**DIRECTIONS FOR THIS TASK:**
Print the data below exactly as it stands, and keep the pictures out.
** SUPPLIED DATA follows **
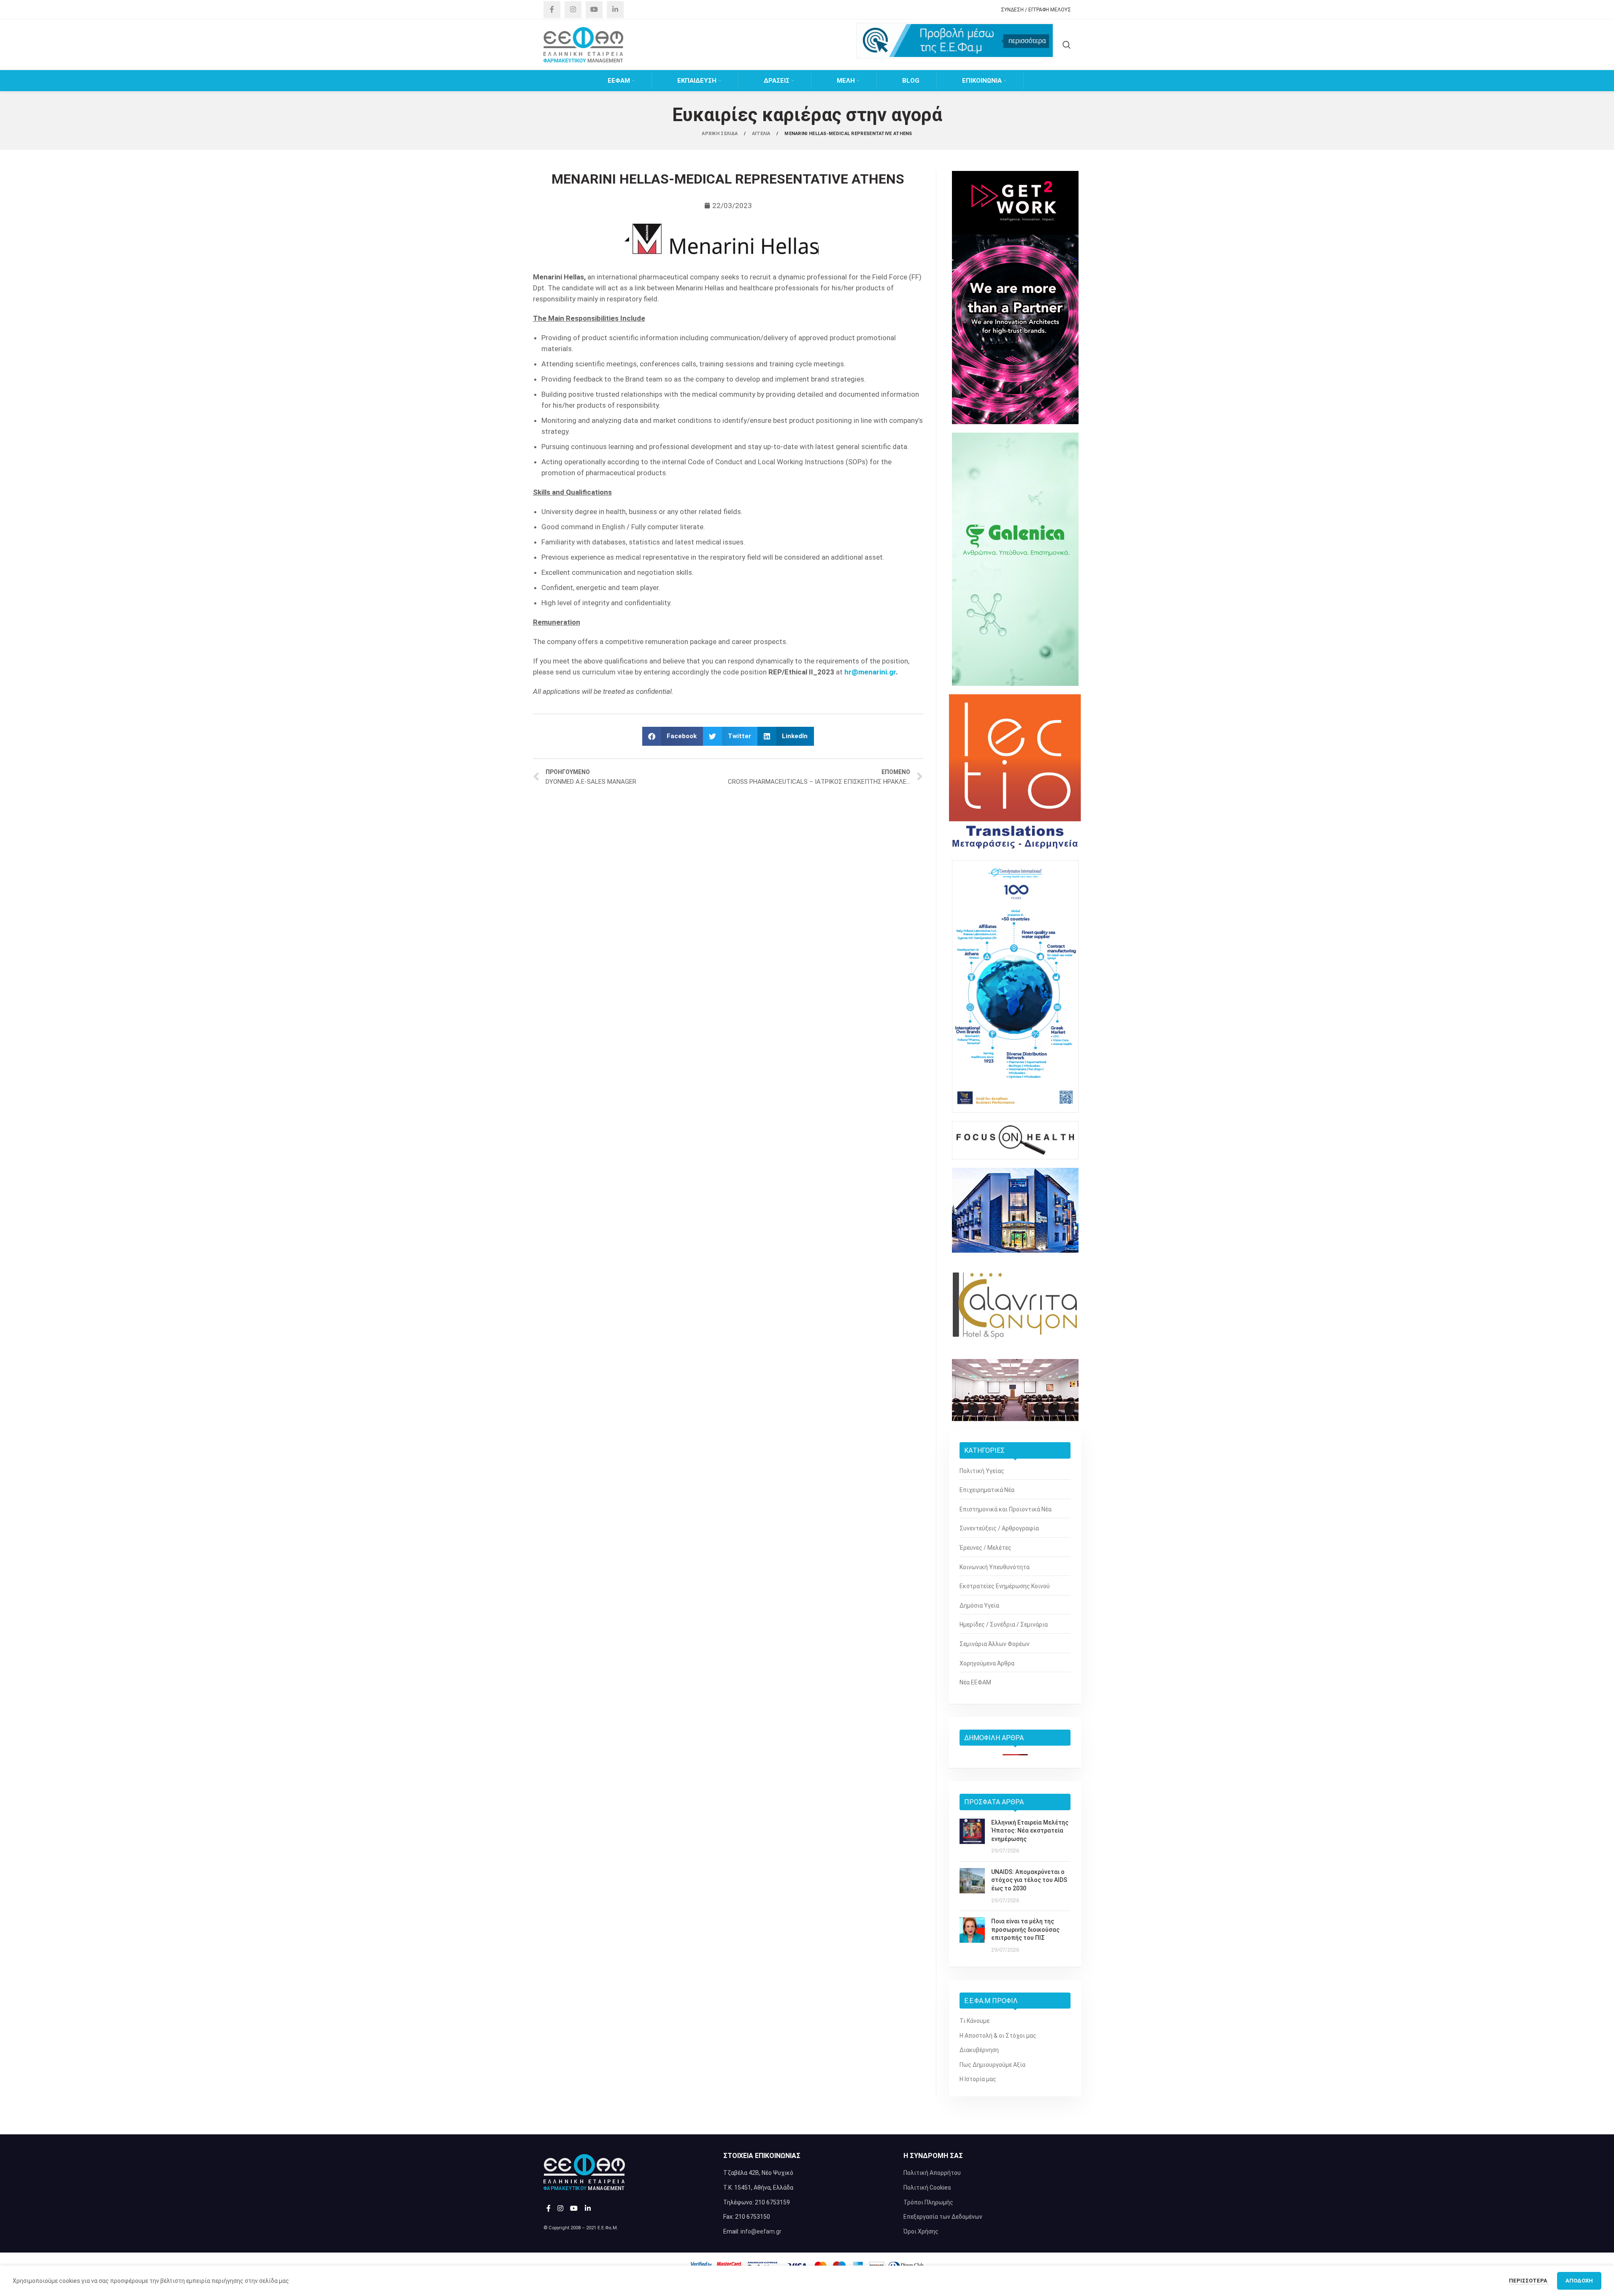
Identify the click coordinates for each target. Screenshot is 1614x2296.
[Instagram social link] (573, 9)
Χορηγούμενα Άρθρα (987, 1663)
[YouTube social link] (594, 9)
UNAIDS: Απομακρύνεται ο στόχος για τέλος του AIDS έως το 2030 (1029, 1880)
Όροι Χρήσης (920, 2231)
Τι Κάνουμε (974, 2020)
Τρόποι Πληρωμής (928, 2202)
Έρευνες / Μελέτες (985, 1547)
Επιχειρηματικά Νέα (987, 1489)
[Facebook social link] (551, 9)
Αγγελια (762, 133)
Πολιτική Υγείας (982, 1470)
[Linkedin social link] (615, 9)
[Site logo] (583, 44)
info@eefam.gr (761, 2231)
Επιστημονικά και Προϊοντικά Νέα (1006, 1509)
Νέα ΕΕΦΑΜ (975, 1682)
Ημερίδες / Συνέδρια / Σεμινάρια (1004, 1624)
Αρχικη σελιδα (720, 133)
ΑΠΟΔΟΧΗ (1579, 2280)
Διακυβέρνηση (979, 2050)
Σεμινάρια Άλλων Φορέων (995, 1644)
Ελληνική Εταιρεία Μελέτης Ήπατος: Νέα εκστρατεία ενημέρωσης (1029, 1830)
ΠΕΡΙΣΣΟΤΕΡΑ (1529, 2280)
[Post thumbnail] (972, 1837)
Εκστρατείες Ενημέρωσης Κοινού (1005, 1586)
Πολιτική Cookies (927, 2187)
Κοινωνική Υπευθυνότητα (995, 1567)
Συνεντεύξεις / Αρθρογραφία (999, 1528)
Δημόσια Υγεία (979, 1605)
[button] (672, 736)
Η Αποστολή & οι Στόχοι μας (998, 2035)
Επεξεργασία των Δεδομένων (942, 2216)
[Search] (1066, 44)
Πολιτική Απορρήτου (932, 2172)
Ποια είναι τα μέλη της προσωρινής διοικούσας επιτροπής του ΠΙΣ (1025, 1929)
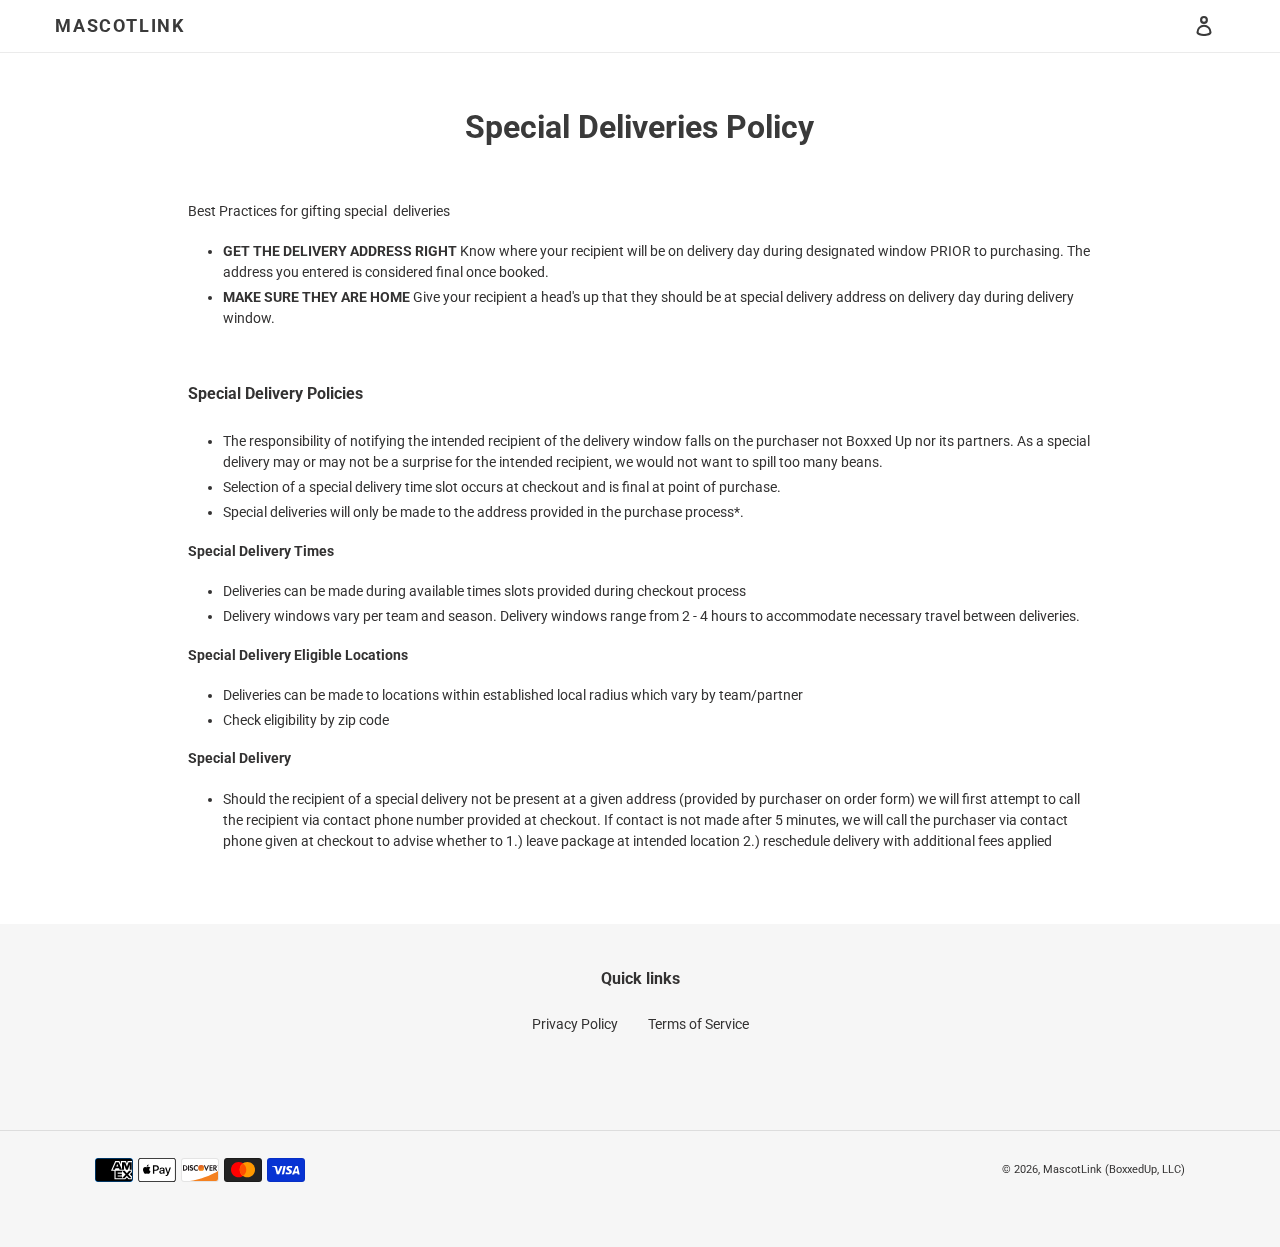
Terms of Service (698, 1024)
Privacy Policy (575, 1024)
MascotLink (120, 25)
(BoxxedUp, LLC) (1145, 1169)
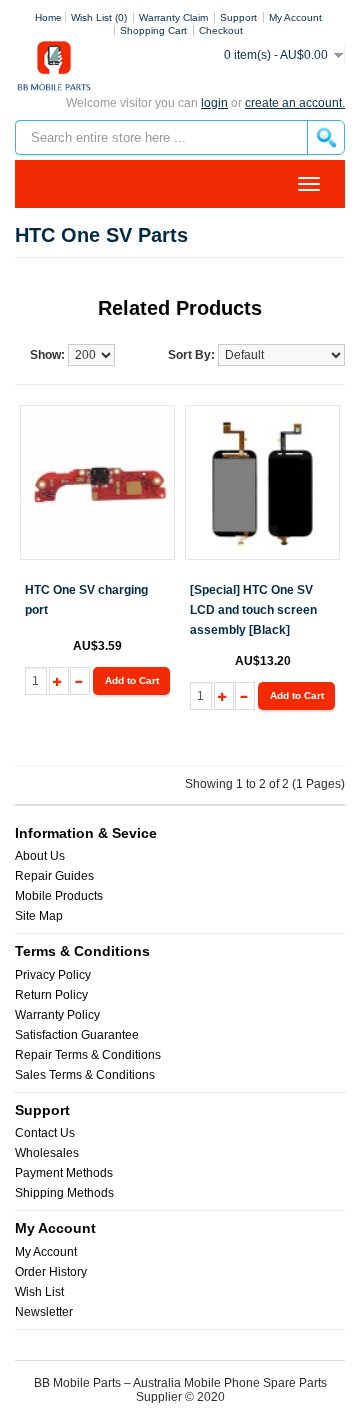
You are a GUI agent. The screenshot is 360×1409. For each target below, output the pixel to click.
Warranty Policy (57, 1015)
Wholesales (47, 1153)
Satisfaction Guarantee (77, 1035)
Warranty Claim (173, 17)
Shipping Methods (64, 1193)
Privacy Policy (53, 975)
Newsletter (44, 1312)
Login (214, 103)
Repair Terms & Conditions (88, 1055)
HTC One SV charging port (86, 600)
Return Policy (51, 995)
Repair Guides (54, 876)
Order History (51, 1272)
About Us (40, 856)
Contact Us (45, 1133)
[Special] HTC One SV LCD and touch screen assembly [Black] (253, 610)
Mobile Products (59, 896)
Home (48, 17)
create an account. (295, 103)
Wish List (39, 1292)
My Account (46, 1252)
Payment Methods (64, 1173)
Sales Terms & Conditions (85, 1075)
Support (238, 17)
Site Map (39, 916)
** End of SUPPLIED DATA **
**SOLUTION TO THE PROBLEM:**
Identify the click coordinates for each target. Screenshot is 1614x2296.
[Instagram social link] (573, 9)
Χορηγούμενα Άρθρα (987, 1663)
[YouTube social link] (594, 9)
UNAIDS: Απομακρύνεται ο στόχος για τέλος του AIDS έως το 2030 (1029, 1880)
Όροι Χρήσης (920, 2231)
Τι Κάνουμε (974, 2020)
Τρόποι Πληρωμής (928, 2202)
Έρευνες / Μελέτες (985, 1547)
Επιχειρηματικά Νέα (987, 1489)
[Facebook social link] (551, 9)
Αγγελια (762, 133)
Πολιτική Υγείας (982, 1470)
[Linkedin social link] (615, 9)
[Site logo] (583, 44)
info@eefam.gr (761, 2231)
Επιστημονικά και Προϊοντικά Νέα (1006, 1509)
Νέα ΕΕΦΑΜ (975, 1682)
Ημερίδες / Συνέδρια / Σεμινάρια (1004, 1624)
Αρχικη σελιδα (720, 133)
ΑΠΟΔΟΧΗ (1579, 2280)
Διακυβέρνηση (979, 2050)
Σεμινάρια Άλλων Φορέων (995, 1644)
Ελληνική Εταιρεία Μελέτης Ήπατος: Νέα εκστρατεία ενημέρωσης (1029, 1830)
ΠΕΡΙΣΣΟΤΕΡΑ (1529, 2280)
[Post thumbnail] (972, 1837)
Εκστρατείες Ενημέρωσης Κοινού (1005, 1586)
Πολιτική Cookies (927, 2187)
Κοινωνική Υπευθυνότητα (995, 1567)
Συνεντεύξεις / Αρθρογραφία (999, 1528)
Δημόσια Υγεία (979, 1605)
[button] (672, 736)
Η Αποστολή & οι Στόχοι μας (998, 2035)
Επεξεργασία των Δεδομένων (942, 2216)
[Search] (1066, 44)
Πολιτική Απορρήτου (932, 2172)
Ποια είναι τα μέλη της προσωρινής διοικούσας επιτροπής του ΠΙΣ (1025, 1929)
Terms of Service (698, 1024)
Privacy Policy (575, 1024)
MascotLink (120, 25)
(BoxxedUp, LLC) (1145, 1169)
You are a GUI agent. The screenshot is 360×1409. For each target below, output the pixel to click.
Warranty Policy (57, 1015)
Wholesales (47, 1153)
Satisfaction Guarantee (77, 1035)
Warranty Claim (173, 17)
Shipping Methods (64, 1193)
Privacy Policy (53, 975)
Newsletter (44, 1312)
Login (214, 103)
Repair Terms & Conditions (88, 1055)
HTC One SV charging port (86, 600)
Return Policy (51, 995)
Repair Guides (54, 876)
Order History (51, 1272)
About Us (40, 856)
Contact Us (45, 1133)
[Special] HTC One SV LCD and touch screen assembly [Black] (253, 610)
Mobile Products (59, 896)
Home (48, 17)
create an account. (295, 103)
Wish List (39, 1292)
My Account (46, 1252)
Payment Methods (64, 1173)
Sales Terms & Conditions (85, 1075)
Support (238, 17)
Site Map (39, 916)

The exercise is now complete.